Summary Applied Multivariate Data Analysis
Important Analyses
Linear Regression – a linear regression is a way of predicting values of one variable from
another based on a model that describes a straight line. This line summarizes the pattern of
the data best.
- R2 – explained variance of the model, proportion of variance in the outcome variable
that is shared by the predictor variable
- F – ratio of how much variability the model can explain relative to how much it can’t
explain
- b-value – the gradient of the line and the strength of the relationship between a
predictor and the outcome variable
b0 = intercept, the value of the outcome variable we would predict if the
predictor value would be 0
b-coefficients vs. beta-coefficients
- b = change in outcome is associated with a unit change in the predictor
- beta = the same as b-value, but expressed as standad deviations. Thus, because
these values are standardized we can compare them across studies or multiple
predictors when you have a multiple regression
How good is the model?
- If the regression model can predict something, it will be more steep than the flat line
that would be the mean of all people on the dependent variable
- If the F-value is greater than 1, it means the model can explain some variance
F = 100: there is a 100 times more explained variance than unexplained variance
F = 1: explained and unexplained variance is the same
- In order to check how well the model fits the data, we check multiple things:
Standardized residuals/residual distance – for cases with a large prediction error
Distance from the individual points to the regression line (the model)

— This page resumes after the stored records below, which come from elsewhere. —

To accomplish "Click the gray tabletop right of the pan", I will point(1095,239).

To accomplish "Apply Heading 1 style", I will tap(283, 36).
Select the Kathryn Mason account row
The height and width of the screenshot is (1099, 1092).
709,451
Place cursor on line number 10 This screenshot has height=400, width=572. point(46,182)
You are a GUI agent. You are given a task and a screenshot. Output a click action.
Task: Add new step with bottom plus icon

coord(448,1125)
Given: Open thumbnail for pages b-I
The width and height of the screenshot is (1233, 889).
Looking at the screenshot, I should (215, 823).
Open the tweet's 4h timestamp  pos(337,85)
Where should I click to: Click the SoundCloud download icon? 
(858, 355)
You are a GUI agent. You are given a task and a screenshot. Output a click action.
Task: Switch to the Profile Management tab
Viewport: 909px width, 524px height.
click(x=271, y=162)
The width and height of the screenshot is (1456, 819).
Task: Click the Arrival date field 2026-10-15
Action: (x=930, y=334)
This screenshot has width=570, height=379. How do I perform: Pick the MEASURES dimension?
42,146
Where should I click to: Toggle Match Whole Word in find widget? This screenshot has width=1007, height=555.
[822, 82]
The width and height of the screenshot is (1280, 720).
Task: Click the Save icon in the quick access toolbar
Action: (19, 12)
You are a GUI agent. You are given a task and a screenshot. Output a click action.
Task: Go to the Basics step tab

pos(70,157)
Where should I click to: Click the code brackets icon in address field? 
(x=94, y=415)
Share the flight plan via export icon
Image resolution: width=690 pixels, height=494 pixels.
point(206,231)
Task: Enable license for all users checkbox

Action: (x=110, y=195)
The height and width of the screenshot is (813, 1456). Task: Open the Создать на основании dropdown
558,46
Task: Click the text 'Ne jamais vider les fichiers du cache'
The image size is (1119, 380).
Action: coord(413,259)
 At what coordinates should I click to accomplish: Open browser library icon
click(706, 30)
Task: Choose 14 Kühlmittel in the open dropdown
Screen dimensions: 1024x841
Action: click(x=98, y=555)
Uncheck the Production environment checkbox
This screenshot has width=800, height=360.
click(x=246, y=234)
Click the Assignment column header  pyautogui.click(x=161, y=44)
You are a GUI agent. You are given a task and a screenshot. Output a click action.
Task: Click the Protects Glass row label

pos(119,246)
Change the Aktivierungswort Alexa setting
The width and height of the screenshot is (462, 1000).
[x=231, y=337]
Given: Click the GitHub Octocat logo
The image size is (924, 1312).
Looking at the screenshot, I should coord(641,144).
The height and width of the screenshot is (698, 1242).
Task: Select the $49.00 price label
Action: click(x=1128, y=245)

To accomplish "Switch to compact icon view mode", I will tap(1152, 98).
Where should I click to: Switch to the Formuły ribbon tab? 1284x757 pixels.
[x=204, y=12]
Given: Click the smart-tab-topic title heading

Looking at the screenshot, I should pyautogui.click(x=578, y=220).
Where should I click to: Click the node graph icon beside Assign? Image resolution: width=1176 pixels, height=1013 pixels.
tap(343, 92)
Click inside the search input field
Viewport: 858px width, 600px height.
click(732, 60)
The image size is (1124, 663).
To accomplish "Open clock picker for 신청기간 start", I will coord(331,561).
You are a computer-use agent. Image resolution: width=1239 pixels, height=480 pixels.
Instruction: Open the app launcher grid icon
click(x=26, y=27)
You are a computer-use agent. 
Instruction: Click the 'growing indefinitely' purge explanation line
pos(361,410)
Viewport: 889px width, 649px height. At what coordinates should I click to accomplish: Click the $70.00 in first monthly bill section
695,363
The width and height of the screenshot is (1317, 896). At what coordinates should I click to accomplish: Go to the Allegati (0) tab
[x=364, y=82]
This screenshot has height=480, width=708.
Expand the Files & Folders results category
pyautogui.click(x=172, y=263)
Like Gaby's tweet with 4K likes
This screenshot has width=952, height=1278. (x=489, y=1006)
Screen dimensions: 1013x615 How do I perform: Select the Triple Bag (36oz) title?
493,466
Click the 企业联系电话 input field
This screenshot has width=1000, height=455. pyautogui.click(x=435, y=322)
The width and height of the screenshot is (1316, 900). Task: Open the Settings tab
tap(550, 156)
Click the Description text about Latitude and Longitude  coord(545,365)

Influential cases that might bias the regression model do not have large
residuals per se > why we also check for other distances
Mahalanobis distance – for outlying cases on the predictor
Distance that the individual point is removed from the other points in the
space of the independent variables (thus, on the x-axis)
Cook’s distance – for unfluential cases, measures the influence of a single case on
the model as a whole
How much does the regression slope shift due to inclusion of this outlier
,General rules to see if there is an outlier based on standardized residuals:
1. Standardized residuals with an absolute greater value than 3.29 (approximately 3) is
cause for concern
2. If more than 1% of the sample cases have a residual above 2.58 (approximately 2.5) it
is cause for concern
3. If more than 5% of the sample cases have a residual above 1.96 (approximately 2) it is
cause for concern
General rules to see if there is an outlier based on the Mahalanobis distance:
1. Influential cases have values above 25 in large samples (500 or more)
2. Influential cases have values above 15 in smaller samples (100)
3. Influential cases have values above 11 in small samples (30 or less)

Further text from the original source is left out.